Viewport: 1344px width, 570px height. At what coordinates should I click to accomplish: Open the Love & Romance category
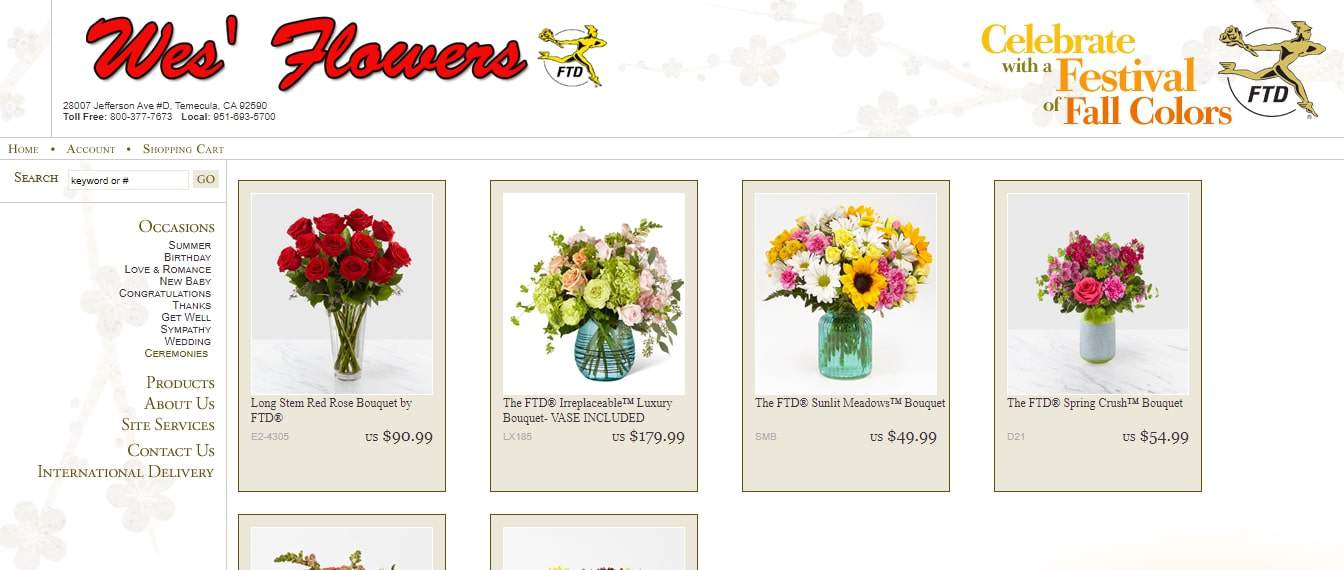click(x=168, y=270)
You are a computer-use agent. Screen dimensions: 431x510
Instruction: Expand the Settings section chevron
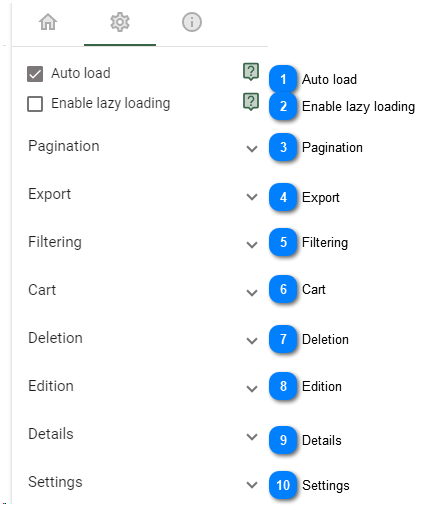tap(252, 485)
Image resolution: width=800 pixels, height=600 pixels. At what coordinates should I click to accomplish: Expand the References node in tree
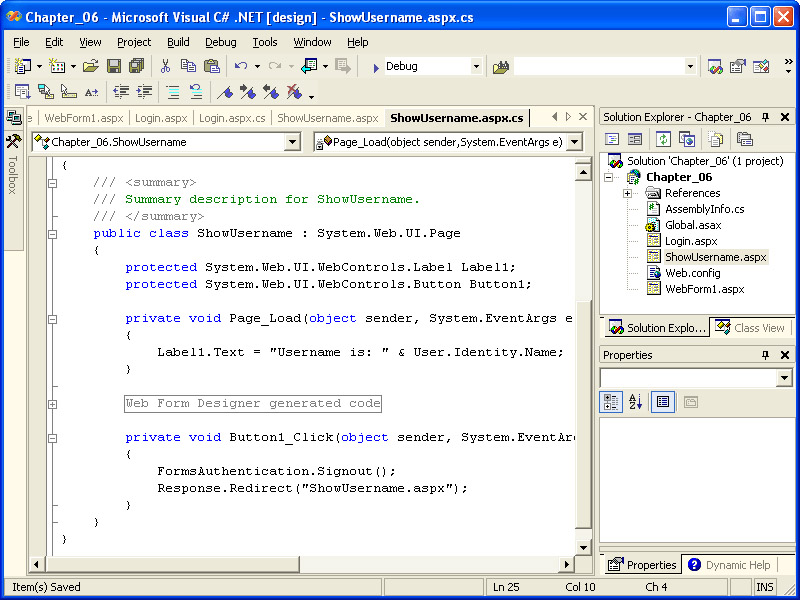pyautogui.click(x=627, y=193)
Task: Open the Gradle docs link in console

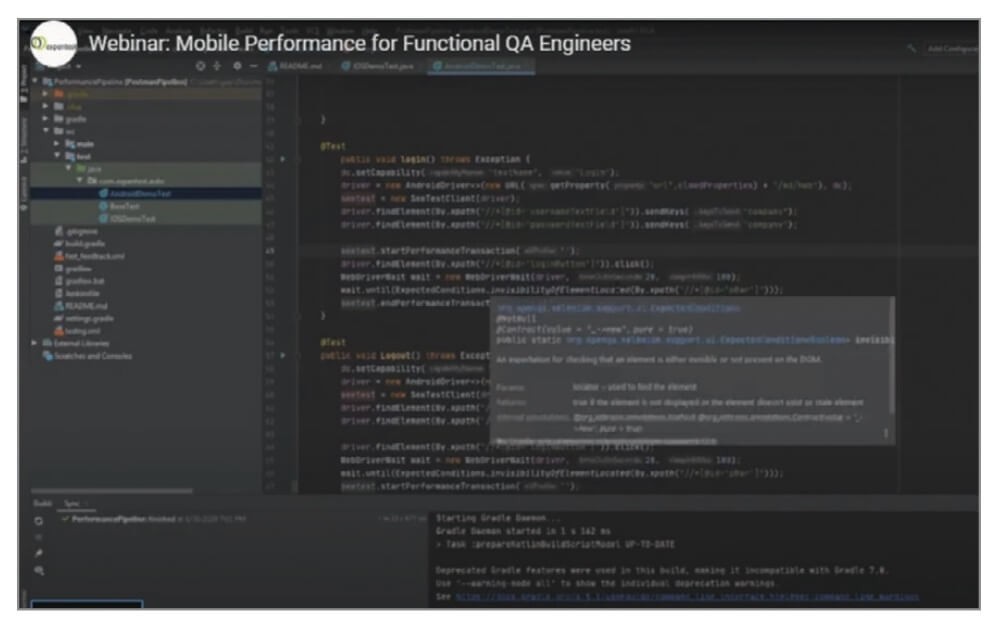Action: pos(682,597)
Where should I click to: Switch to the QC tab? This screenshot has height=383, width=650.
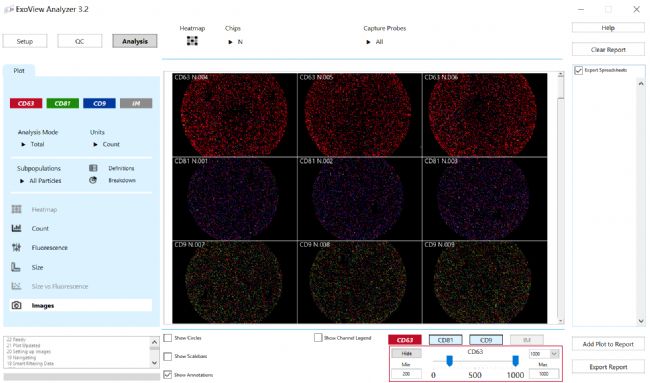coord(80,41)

^^^^

> [WHAT THE TASK ASKS]:
Repeat all of the entries above word for word and omit the pictures.

> [ANSWER BOX]:
Viewport: 1344px width, 570px height. At what coordinates should I click to accomplish: Open the Love & Romance category
click(x=168, y=270)
You are a computer-use agent. Screen dimensions: 431x510
Instruction: Expand the Settings section chevron
tap(252, 485)
Image resolution: width=800 pixels, height=600 pixels. At what coordinates should I click to accomplish: Expand the References node in tree
pyautogui.click(x=627, y=193)
Task: Open the Gradle docs link in console

Action: pos(682,597)
Where should I click to: Switch to the QC tab? This screenshot has height=383, width=650.
coord(80,41)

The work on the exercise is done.